Content Quality Guidelines
The objective of the Kerala Online Data Repository is to provide high-quality data created by various departments of kerala state.
These guidelines ensure that all datasets published on the platform are:
- Accurate
- Reliable
- Complete
- Consistent
- Timely
- Reusable
To maintain these standards, a stringent metadata vetting and data curation process will be performed for each dataset before publication.
These guidelines apply to:
- Government Departments
- Department Administrators
- Dataset Creators
- Platform Reviewers
1. Data Accuracy
All datasets must:
- Be factually correct and verified by the concerned department.
- Reflect official records or authenticated sources.
- Avoid typographical errors and inconsistent values.
- Undergo validation checks before upload.
Recommended Practices
- Validate numeric and date fields.
- Ensure standard date format.
- Review column names for spelling and clarity.
2. Data Completeness
Datasets must:
- Contain all mandatory fields.
- Avoid excessive null.
- Clearly indicate missing data using standardized terms (e.g.,
NA,Not Available,null).
Mandatory Metadata Fields
- Dataset Name
- Dataset Description
- Department / Organization
- Sector
- Subsector
- Geography / Jurisdiction
- Data Granularity
- Data Owner
- Maintainer Email
3. Data Consistency
- Use uniform date formats.
- Maintain consistent naming conventions.
- Avoid mixing measurement units in the same column.
- Ensure standardized column headers.
4. Timeliness
Each dataset must clearly mention:
- Data Reference Period
- Data Published Date
- Data Release Date
- Data frequency
Recommended Update Frequencies
- Annual
- Haly Yearly
- Quarterly
- Bimonthly
- Monthly
- Weekly
- Daily
Outdated datasets should be reviewed and updated periodically.
5. Metadata Standards
Each dataset must include detailed metadata to improve discoverability and usability.

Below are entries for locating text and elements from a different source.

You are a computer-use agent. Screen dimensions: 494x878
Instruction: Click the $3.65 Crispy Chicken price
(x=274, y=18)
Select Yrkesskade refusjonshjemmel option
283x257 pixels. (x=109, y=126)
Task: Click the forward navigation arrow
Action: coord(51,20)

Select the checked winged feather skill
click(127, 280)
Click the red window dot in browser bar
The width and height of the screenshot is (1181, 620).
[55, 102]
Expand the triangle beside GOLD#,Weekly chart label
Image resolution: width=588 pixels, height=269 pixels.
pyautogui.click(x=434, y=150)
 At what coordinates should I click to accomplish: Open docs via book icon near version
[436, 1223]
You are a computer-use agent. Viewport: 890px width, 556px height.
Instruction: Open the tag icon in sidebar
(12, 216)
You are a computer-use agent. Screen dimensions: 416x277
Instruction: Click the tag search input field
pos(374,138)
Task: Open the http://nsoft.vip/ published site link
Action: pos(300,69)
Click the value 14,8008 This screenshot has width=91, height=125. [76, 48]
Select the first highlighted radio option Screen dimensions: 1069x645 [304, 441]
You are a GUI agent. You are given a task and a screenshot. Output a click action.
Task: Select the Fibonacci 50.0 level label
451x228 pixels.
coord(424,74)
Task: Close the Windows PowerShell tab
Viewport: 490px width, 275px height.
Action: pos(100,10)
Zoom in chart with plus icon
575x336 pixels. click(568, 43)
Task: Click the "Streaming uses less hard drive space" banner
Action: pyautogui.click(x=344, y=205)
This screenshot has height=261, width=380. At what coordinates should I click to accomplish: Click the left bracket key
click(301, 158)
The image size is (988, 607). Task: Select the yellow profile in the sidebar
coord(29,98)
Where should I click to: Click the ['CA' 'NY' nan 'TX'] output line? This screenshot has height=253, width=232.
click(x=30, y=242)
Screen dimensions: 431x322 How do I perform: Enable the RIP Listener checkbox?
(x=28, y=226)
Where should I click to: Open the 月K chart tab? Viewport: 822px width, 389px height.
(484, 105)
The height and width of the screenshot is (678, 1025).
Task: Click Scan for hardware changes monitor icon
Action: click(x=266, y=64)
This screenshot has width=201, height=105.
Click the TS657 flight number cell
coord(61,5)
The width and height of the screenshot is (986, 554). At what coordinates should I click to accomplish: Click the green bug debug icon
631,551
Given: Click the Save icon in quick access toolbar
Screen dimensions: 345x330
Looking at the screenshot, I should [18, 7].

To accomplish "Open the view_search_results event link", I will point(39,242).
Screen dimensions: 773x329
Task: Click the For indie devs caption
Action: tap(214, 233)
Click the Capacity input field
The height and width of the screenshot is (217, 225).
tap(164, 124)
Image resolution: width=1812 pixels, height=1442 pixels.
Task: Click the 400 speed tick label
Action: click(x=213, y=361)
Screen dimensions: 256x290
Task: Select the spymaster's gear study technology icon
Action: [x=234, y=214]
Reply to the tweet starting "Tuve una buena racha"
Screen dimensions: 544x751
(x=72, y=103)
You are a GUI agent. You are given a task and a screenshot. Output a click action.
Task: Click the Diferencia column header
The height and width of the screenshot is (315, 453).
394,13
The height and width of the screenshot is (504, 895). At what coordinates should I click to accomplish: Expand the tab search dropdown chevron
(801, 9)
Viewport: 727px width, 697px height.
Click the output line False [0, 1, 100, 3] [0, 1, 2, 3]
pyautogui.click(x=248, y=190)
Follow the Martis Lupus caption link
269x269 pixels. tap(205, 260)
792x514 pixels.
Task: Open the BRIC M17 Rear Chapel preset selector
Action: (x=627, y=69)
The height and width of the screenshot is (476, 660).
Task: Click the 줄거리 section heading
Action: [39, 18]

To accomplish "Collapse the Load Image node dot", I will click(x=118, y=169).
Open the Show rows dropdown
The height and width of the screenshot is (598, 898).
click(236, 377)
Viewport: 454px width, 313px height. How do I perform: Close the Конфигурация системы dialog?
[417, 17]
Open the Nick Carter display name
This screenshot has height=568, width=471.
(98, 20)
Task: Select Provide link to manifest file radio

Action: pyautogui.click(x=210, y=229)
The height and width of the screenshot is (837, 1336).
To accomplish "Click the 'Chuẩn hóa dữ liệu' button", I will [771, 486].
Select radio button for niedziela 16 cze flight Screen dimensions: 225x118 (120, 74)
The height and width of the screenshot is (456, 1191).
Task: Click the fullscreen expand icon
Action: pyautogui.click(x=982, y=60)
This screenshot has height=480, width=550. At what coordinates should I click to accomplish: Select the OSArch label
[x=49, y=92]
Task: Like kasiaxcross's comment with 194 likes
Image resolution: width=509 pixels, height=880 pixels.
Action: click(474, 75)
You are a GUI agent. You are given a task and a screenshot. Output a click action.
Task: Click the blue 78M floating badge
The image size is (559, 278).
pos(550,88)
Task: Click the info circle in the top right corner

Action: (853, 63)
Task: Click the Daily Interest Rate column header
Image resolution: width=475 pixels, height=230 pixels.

Required Metadata Elements
- Keywords / Tags
- License Information
- Data Format (CSV, XLSX, JSON, API)
- Geographic and Temporal Coverage
Metadata should comply with the platform's defined metadata standards.
6. Data Privacy and Security
- Personally Identifiable Information (PII) must not be published unless legally permitted.
- Sensitive information must be anonymized.
- Confidential or internal-use-only data must not be uploaded.
- All datasets must comply with applicable data protection regulations.
7. File Format Standards
Allowed Formats
- CSV (Recommended for structured tabular data)
- JSON (For APIs and structured machine-readable data)
- XLSX (For spreadsheet-based data)
Not Allowed
- Scanned PDF files for structured data
- Password-protected files
- Proprietary or non-standard formats
8. Review and Approval Process
Before publication, the following process must be followed:
- Dataset preparation by Department Data Creator
- Internal departmental verification
- Metadata validation
- Platform-level quality review
- Approval by Administrator
Only approved datasets will be published on the platform.
9. Roles and Responsibilities
Department Data Creator
- Ensure accuracy and completeness.
- Validate dataset before submission.
Administrator
- Review and approve datasets.
- Monitor compliance with quality standards.
- Enforce metadata standards.
- Maintain platform integrity.
- Oversee publication workflow.
10. Compliance
Failure to comply with these guidelines may result in:
- Rejection of dataset submission
- Request for revision
- Temporary suspension of publishing privileges
All departments and contributors are expected to adhere strictly to these standards.